Data Deduplication in Backup and Recovery

In recent years, big data is being mentioned everywhere, and the protection of data has been highly concerned.

Years ago, data were backed up into tapes, which are storage devices with high capacity, good at sequential access but poor enough in random access. Administrators used to make weekly full backup and daily incremental backup in order to balance between backup speed, size of backup set and mean time to recover.

We need to know what is the difference between backup storage and transactional storage. The most significant difference is the backup storage is written frequently but hardly read, always sequantially accessed instead of randomly. In that case, we need to reduce the size of backup set to increase the logical data protected without increasing physical storage. Compression is a good idea to reduce data size, and in practise, it can compress data by approximately 50%. However this is still very far from the ideal target of space saving. That' why we introduce the deduplication technology, that is, generally, save only one copy of identical data.

There are several ways to split logical data into parts. We can split the data file-based, block-based or segment-based. Segment here stands for chunks of data which sizes are not fixed.

In file-based deduplication, backup system can detect identical files in the storage system, such as two or more same files are stored in different logical directories.
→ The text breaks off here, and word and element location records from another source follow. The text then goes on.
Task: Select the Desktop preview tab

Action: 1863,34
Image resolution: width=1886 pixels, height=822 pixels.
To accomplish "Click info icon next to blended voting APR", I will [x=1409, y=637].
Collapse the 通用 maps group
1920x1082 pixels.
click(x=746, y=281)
Obviously, once the file is slightly changed, deduplication is not applicable.

In block-based deduplication, backup system can detect identical blocks in the storage system. This method is fine-grained, so the detection of identical blocks will be applied on every single block in each file. Generally, it will be able to save more space than file-based way. However, when data insertion happens in a block, significant data shuffle will happen in subsequent data blocks, resulting in the inapplicability of deduplication on those blocks.

Segment-based deduplication is introduced to solve this problem. Each file is detected and splitted into segments by a certain algorithm. This algorithm will try to detect logical segments of file, and keep the segment size in a reasonable value. For example, in a plain text file, the algorithm may split the file by paragraph, that is to detect new line characters. Of course, different patterns are applied to different data format to ensure better logical separation of data. Since the file is separated in logical patterns, so we are more likely to benefit from data deduplication through this way.

While single algorithm is hard to detect so many different file formats, so data producer can provide us with the most suitable separation algorithm as a plugin to the deduplication feature, to help the file it produced to be more logically understood.

In order to implement this, we need to build an index to store the metadata for every segment, so that we will be able to tell whether some data are added, removed or modified.